#### DIRECTIONS
- a) In the parental consent checklist, which body's guidelines and best practice is the list based on?
- b) Continue the parental consent checklist from its last item.

This list is based on UK regulatory guidelines and best practice (General Medical Council) and is aimed at most common situations. Its aim is to help parents and medical staff ensure that parental consent to any intervention has lawfully been obtained and to encourage best practice.
Children should be included in the process as appropriate to their level of maturity.

Has valid consent been obtained from the patient?
– Has required information been given in ways the parent/child can understand? This should include diagnosis & prognosis, any uncertainties, treatment options incl. option not to treat, purpose of each treatment, incl. any risks and likelihood of success, side-effects & complications, in particular serious adverse outcomes.
– Has the information been given in a balanced way, disclosing any conflicts of interest? Has the parent / child been encouraged to ask questions?
– Have staff checked if the information is understood and whether more information is wanted?
– Has the parent or child been told they can change their mind at any time?
– Have they been given time to decide?
– No pressure has been put on parents and their decision has been respected?
– Are the medical staff involved suitably trained, have sufficient knowledge of the proposed investigation or treatment, incl. risks involved, and understand the GMC guidelines?

#### MATERIAL PROVIDED
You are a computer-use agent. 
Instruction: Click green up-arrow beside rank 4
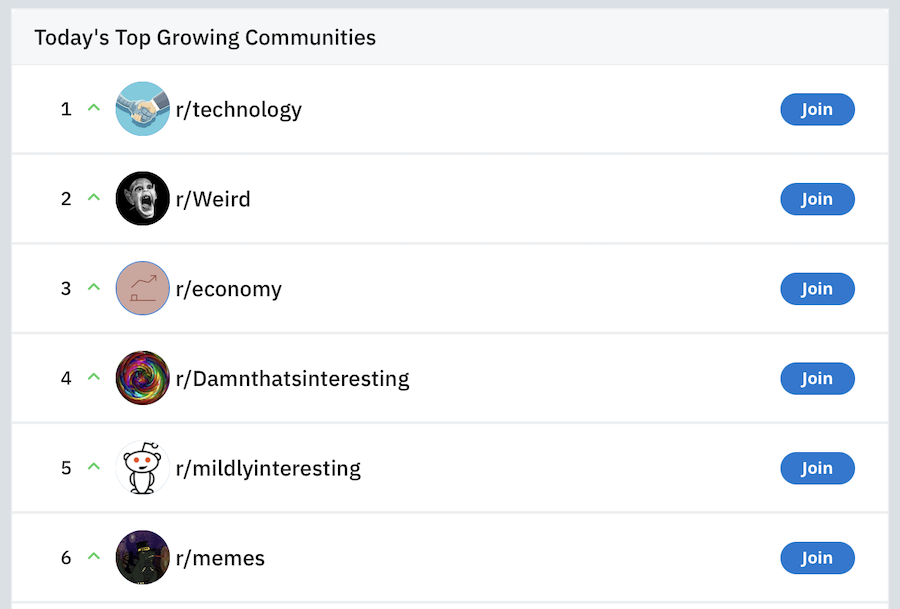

#### SOLVED TASKS
- a) The UK General Medical Council.

- b)
– If consent is given by a competent minor, has all relevant information been provided and discussed before they were assessed as competent to understand such information?

Conflict between parents
Normally consent of only one parent suffices in law but in some cases, such as vaccination, sterilisation & circumcision both parents need to consent. If medical staff are aware of conflicting views between parents in such cases, treatment cannot proceed. A court needs to decide.

Conflict between parents and medical staff
If parents of a competent minor refuse treatment which is thought to be in the child’s best interest, only a court can override this refusal.
A child’s best interest is not merely what is clinically indicated, but includes their own views, parents views, cultural and religious beliefs and values and the views of other professionals.